[Work instruction 1]
Copy the stretch from "While not the" through "these groups have." in the text on subsidies word for word.
[Work instruction 2]
Carry on the text about subsidies from the point where it stops.

[Text excerpt]
Subsidies don’t really help - Or at least, not who you think.
Governments over time like to offer targeted support to meet specific needs. Generally, these are described as a subsidy, allowance or supplement. And while not always specifically within the tax system, they are effectively Government’s way of targeting lower income earners.
Currently, the most well-known are support payments for accommodation, childcare and winter energy payments.
But do they help? That is less clear, at least for who they claim to help.
The reality is that money received goes where the subsidy says it will – to the for-profit businesses providing the service, not the family who needs to pay for it. The cost of accommodation in Aotearoa is famously high, and residential rental market poorly regulated and undertaxed.
Early childhood education in New Zealand is mostly delivered by five massive organisations, regardless of what the sign on the safety gate says. And our power is supplied by huge companies that are listed on our stock exchange, making millions daily with shareholders as diverse as the government of New Zealand.
While not the intention, the transfers may as well go from the governments bank account directly to the businesses where they will end up. The lower income earners, families and older people are simply conduits for tax-payers money to flow through to property investors, owners of childcare business, and power companies.
These transfers occur alongside the already favourable tax arrangements each of these groups have.
The fact that these payments are well known - and that increases are big news - creates unintended problems for those that receive them. Repeatedly we see that once an increase is announced the businesses receiving them then increase what they charge.

[Data extract]
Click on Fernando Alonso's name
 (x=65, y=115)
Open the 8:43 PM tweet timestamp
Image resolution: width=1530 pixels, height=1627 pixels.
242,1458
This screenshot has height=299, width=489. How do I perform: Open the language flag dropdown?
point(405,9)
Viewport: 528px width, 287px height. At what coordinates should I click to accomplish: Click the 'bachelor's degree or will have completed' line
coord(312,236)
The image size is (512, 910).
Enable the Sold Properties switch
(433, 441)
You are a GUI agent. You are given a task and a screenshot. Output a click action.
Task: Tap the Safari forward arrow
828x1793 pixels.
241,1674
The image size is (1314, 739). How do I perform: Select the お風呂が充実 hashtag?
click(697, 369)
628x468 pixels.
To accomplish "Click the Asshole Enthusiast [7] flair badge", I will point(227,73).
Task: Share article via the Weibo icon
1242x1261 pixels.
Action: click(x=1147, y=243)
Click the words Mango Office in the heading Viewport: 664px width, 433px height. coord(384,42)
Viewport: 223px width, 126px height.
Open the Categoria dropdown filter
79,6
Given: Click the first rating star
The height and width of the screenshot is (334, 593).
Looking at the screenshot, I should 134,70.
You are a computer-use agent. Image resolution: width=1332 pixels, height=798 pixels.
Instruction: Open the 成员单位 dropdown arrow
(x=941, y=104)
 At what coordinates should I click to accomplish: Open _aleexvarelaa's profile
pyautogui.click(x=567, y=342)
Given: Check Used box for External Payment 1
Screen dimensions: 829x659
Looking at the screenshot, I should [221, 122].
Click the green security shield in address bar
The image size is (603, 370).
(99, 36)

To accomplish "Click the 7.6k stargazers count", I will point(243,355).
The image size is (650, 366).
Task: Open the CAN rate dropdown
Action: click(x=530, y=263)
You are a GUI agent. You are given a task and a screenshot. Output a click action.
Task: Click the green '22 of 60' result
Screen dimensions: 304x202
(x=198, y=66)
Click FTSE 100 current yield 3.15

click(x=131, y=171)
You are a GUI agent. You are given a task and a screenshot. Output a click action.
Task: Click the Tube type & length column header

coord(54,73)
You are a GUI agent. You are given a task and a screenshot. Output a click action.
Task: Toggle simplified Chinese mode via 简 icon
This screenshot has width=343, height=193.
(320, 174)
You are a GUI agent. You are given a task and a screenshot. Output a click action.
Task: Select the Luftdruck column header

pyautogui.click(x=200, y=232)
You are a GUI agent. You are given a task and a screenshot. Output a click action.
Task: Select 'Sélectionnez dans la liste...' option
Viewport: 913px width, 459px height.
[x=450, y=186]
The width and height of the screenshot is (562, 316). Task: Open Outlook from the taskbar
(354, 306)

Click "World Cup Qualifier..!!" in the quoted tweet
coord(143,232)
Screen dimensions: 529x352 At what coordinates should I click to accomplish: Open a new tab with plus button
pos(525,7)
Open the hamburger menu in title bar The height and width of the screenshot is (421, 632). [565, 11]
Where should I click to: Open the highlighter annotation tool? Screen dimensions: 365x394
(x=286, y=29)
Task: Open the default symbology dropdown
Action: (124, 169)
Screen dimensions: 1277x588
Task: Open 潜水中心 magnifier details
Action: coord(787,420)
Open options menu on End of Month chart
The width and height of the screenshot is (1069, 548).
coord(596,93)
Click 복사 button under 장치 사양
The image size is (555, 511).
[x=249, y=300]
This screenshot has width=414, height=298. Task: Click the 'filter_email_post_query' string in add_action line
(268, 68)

[Output 1]
While not the intention, the transfers may as well go from the governments bank account directly to the businesses where they will end up. The lower income earners, families and older people are simply conduits for tax-payers money to flow through to property investors, owners of childcare business, and power companies.
These transfers occur alongside the already favourable tax arrangements each of these groups have.

[Output 2]
A quick google will show that there are plenty of reports arguing that there isn’t a connection.
But that same google search shows consistent calls for increases needed to subsidies to meet the market – so is it a chicken and egg scenario, and the overall result is the same?
If the point of the free market is to make as much profit as possible, and a key player seems to constantly pay what the market demands, then costs will always increase.
These transfers are why investing into residential rentals and childcare are so secure – your investment is guaranteed by the government of the day.
And the other major beneficiary, banks, take this into account when giving access to financial capital.
We need to seriously address whether or not residential property investment and early childhood education are businesses or essential elements of our infrastructure. Current tax breaks for rental properties and plans to address calls from the ECE sector to lift rebates so their business model doesn’t fail suggest that as a nation we value the services provided.
But do we also value a small group of people having ownership of these businesses, their longer term profits and their very long term asset base? Or should we be aggressively funding and growing state owned childcare and developments?
We use the excuse of “the power of the market” to ensure that government owned / partially owned entities operate in that same market. But what if our government owned and controlled entities like Kiwibank, like Genesis, Mercury and Meridian became loss leaders?
What if Kiwibank and the power companies we control acted to create profits on far, far smaller margins while attracting greater numbers of clients?
What if crazy things like price controls were at least debated – as well as for rentals? Has New Zealand’s famously free market become so free that we accept that it is the government’s role to subsidise the substantial profits of the few, to gain access to services for the many?
After all, the first law of capitalism is to be the one with the means to control the flow of capital – or as we used to say it back in the 90’s, he who dies with the most toys wins.
Nikki Hurst is Kaiwhakahaere Matua, Executive Officer of New Zealand Council of Christian Social Services.